### EXTRAIT DU TEXTE

Ses débuts au Schauspielhaus permet à Anne Cuneo de revenir sur le rôle  de refuge pour les comédiens Allemands et Autrichiens et de résistance à la propagande nazie que ce théâtre a joué pendant les années de guerre. Elle en avait déjà fait le sujet d'un de ses précédents romans : "La Tempête des heures". 


De recherches en conversations, de moments de dépression en moments de soutien, Anne Cuneo parviendra finalement à écrire cette fameuse pièce, dont elle nous livre le texte et Anne-Marie Blanc la jouera, pour la première fois sur une scène romande, en 1989 à l'âge de quatre-vingts ans. 

Un livre profond, intelligent et intéressant, bien au-delà de la biographie d'une comédienne, largement illustré par des photos de l'artiste. 

Anne-Marie Blanc dans "Gilberte de Courgenay" 1941


vendredi 10 août 2018

Stella Vretou : LES SOULIERS VERNIS ROUGES, Ed. Les Escales, Pocket, 2017


On sait peu de choses de Stella Vretou, qui est avant tout une traductrice prolifique d'auteurs turcs. Il faut dire qu'elle est née à Constantinople - comme disent encore les Grecs - et son premier roman doit beaucoup à cette ville. 

Il s'agit d'une saga familiale qui nous emmène de l'exil de l'arrière grand-père et de son frère qui quitte à la fin du XIXe s. l'île de Zakinthos pour Odessa, en passant par Constantinople. 

Après avoir fait fortune à Odessa, l'arrière grand-père, décide de retourner à Constantinople pour trouver une femme et dès lors, le déroulement de l'histoire familiale se fait au gré des souvenirs que les femmes se transmettent les unes aux autres. 

De mariages en naissances, de négoces en retours de fortunes, de maisons en maisons, le roman dresse un tableau de la vie des Roums, ces Grecs vivant en Turquie. En toile de fonds, l'histoire mouvementée entre cette communauté et la population turque, marquée par les différents traités internationaux qui ont procédé à l'éclatement de l'empire ottoman. Bizarrement, Stella Vretou, fait pratiquement l'impasse sur le grand échange de population de 1922 qui n'affecte en rien la famille dont elle nous raconte l'histoire et met plutôt l'accent sur la nécessité de quitter La Ville au moment de l'affaire de Chypre dans les années 1960.

######

## TRAVAIL À FAIRE
D'après l'extrait, répondez à ces trois questions :
1. Dans quel roman précédent Anne Cuneo avait-elle déjà traité du rôle du Schauspielhaus pendant les années de guerre ?
2. En quelle année et à quel âge Anne-Marie Blanc a-t-elle joué la pièce pour la première fois sur une scène romande ?
3. Quelle île l'arrière-grand-père et son frère quittent-ils à la fin du XIXe siècle ?

### ENREGISTREMENTS CONSERVÉS

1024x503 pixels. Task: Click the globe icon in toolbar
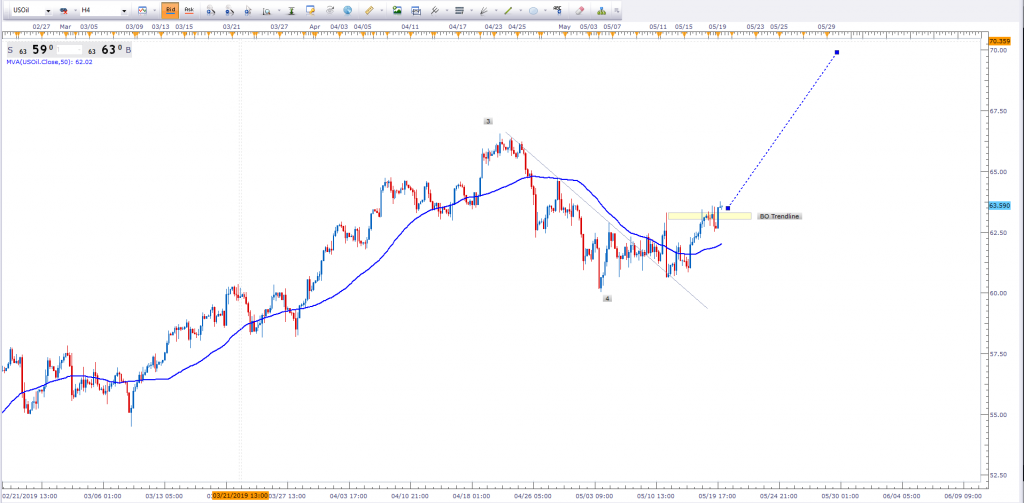348,9
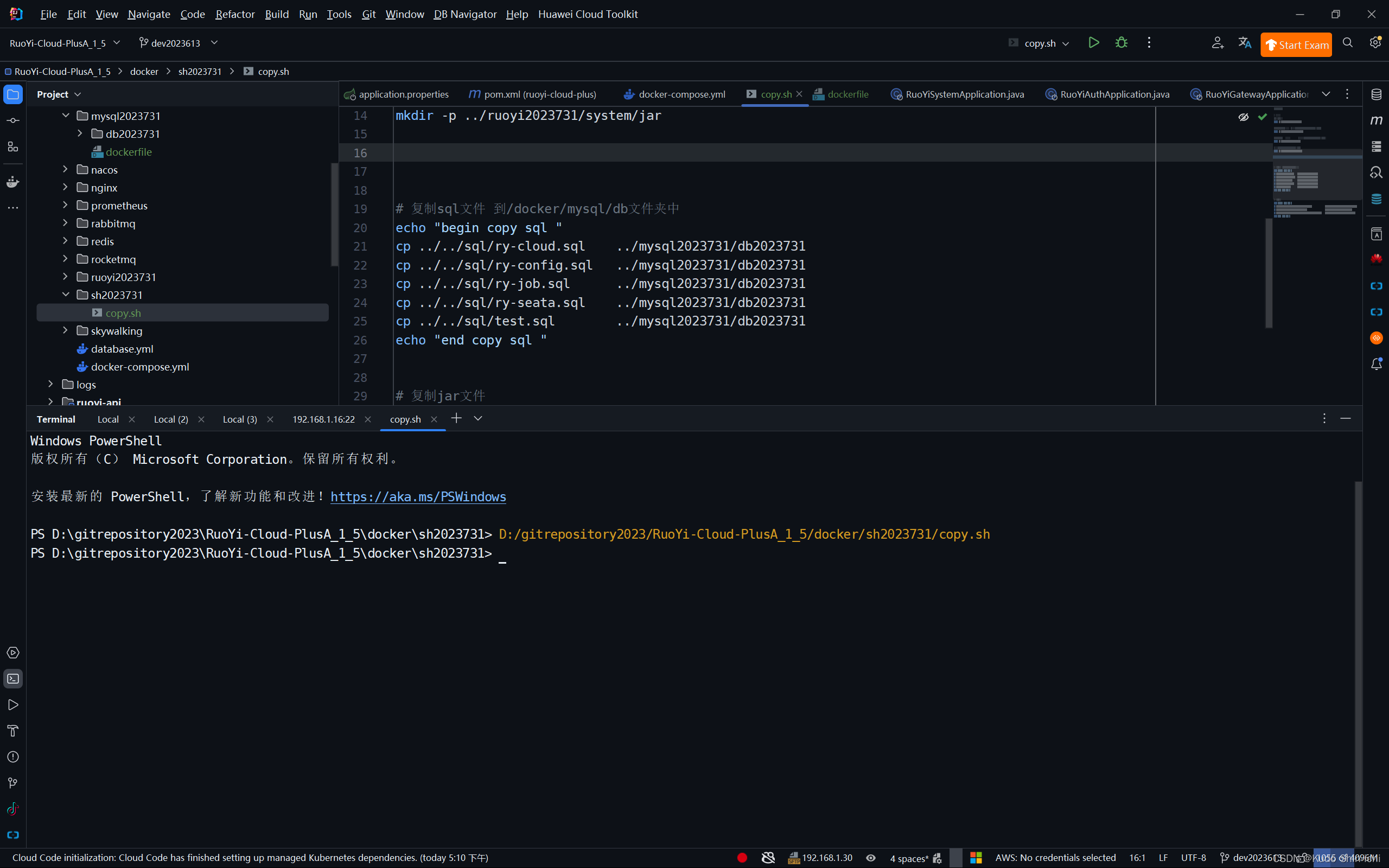Click the Huawei Cloud Toolkit menu
The height and width of the screenshot is (868, 1389).
point(591,13)
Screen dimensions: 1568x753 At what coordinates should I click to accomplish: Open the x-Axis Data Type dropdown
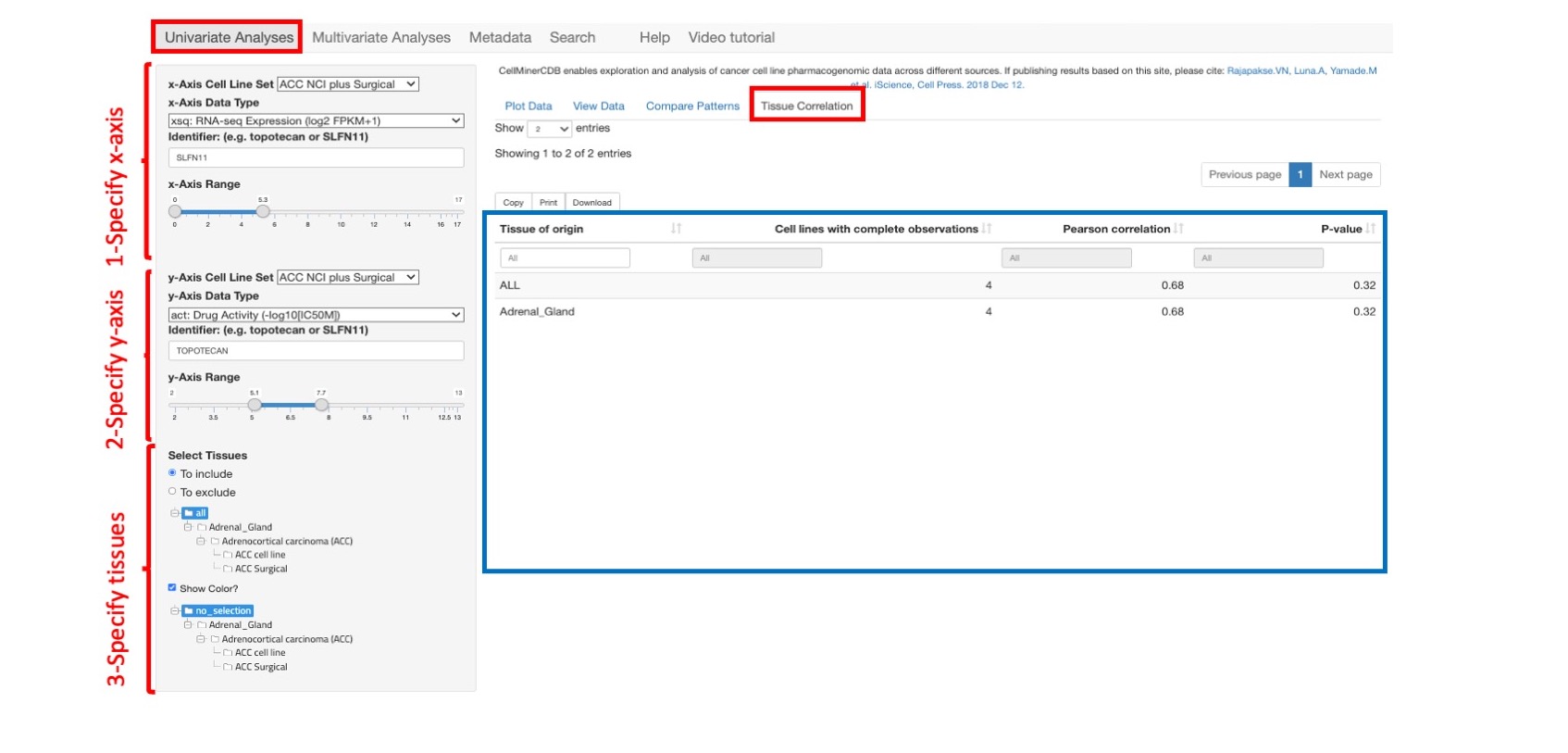316,120
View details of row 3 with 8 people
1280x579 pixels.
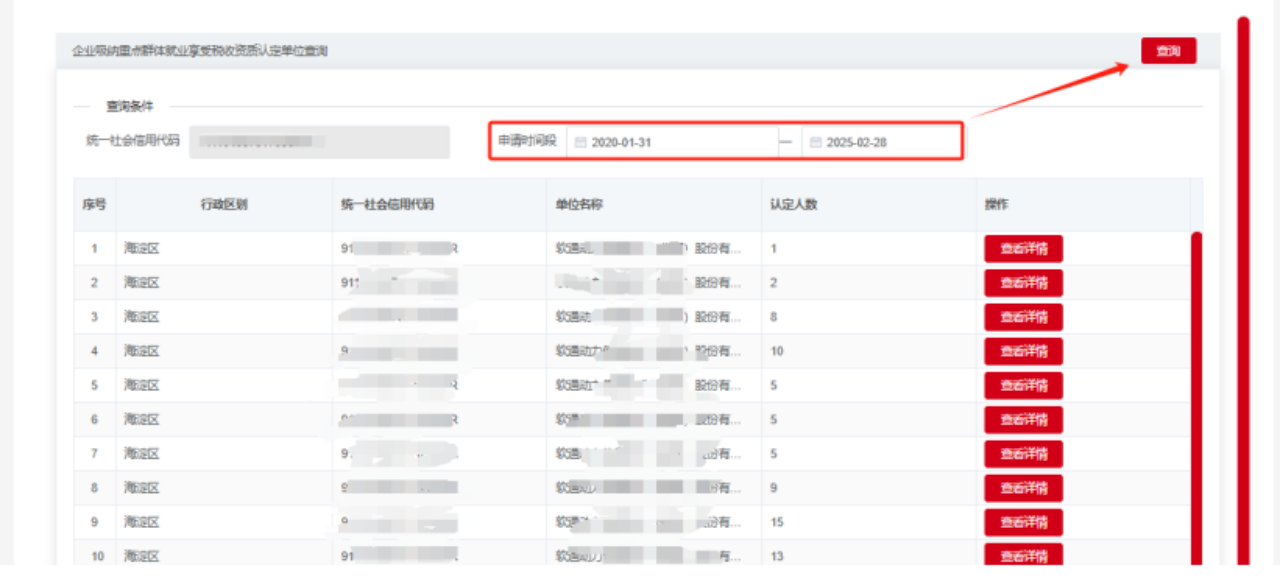1023,317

######

## RÉSULTAT PRODUIT
1. « La Tempête des heures ».
2. En 1989, à l'âge de quatre-vingts ans.
3. L'île de Zakinthos.